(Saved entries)
★ ★ ★ ★ ★ ★ ★

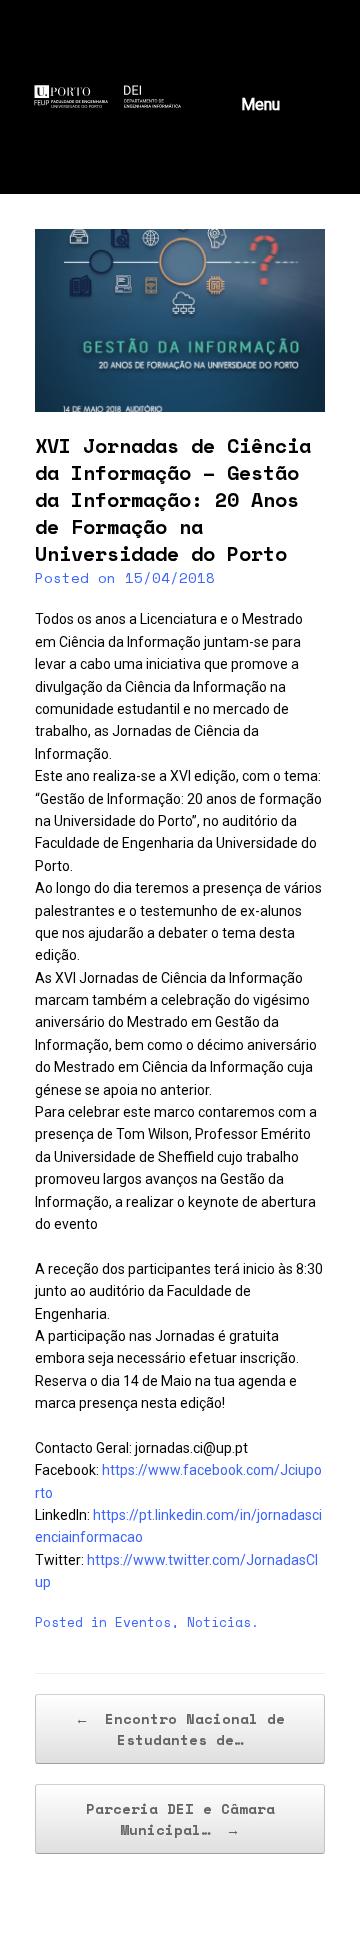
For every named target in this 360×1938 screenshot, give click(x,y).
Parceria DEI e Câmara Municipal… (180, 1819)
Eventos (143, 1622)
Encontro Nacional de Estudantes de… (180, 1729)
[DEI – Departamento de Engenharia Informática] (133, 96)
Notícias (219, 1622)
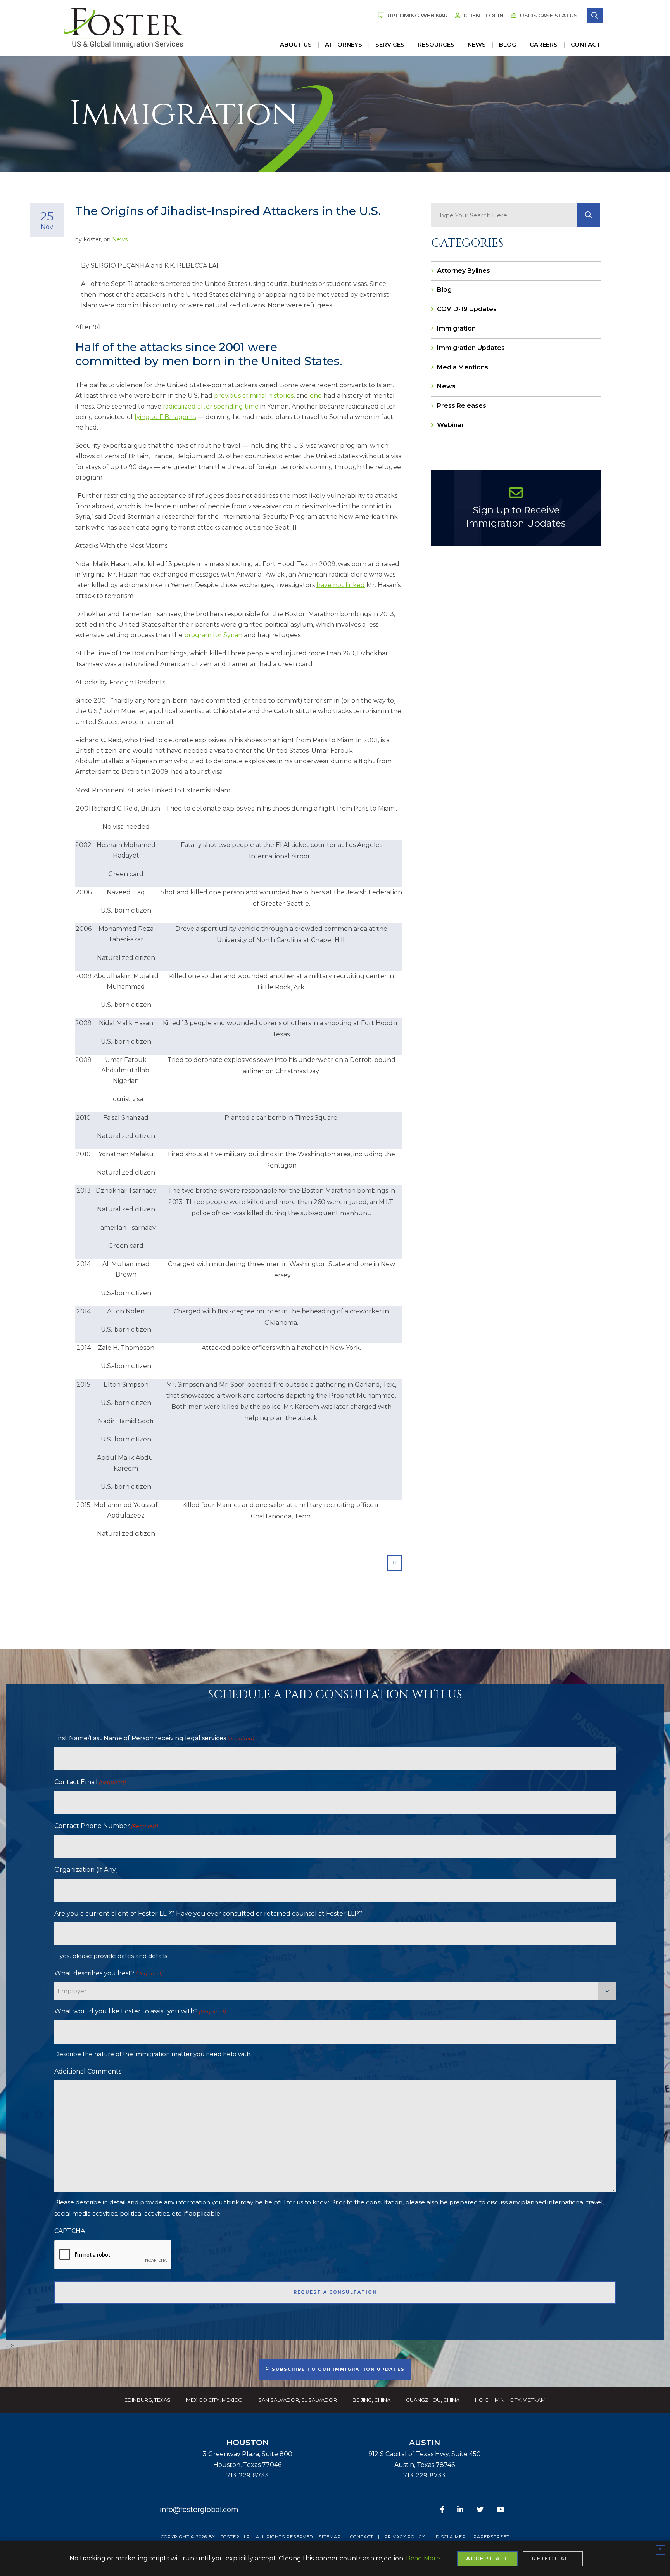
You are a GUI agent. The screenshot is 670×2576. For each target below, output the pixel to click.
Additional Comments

★ ★ ★ ★ ★ ★ ★

**Task:** Repeat the records verbatim, excluding pictures.

**Solution to this exercise:**
For every named target in this 360×1938 screenshot, give click(x,y).
Parceria DEI e Câmara Municipal… (180, 1819)
Eventos (143, 1622)
Encontro Nacional de Estudantes de… (180, 1729)
[DEI – Departamento de Engenharia Informática] (133, 96)
Notícias (219, 1622)
You are a GUI agent. The screenshot is 670×2576. For each target below, output the pixel to click.
Additional Comments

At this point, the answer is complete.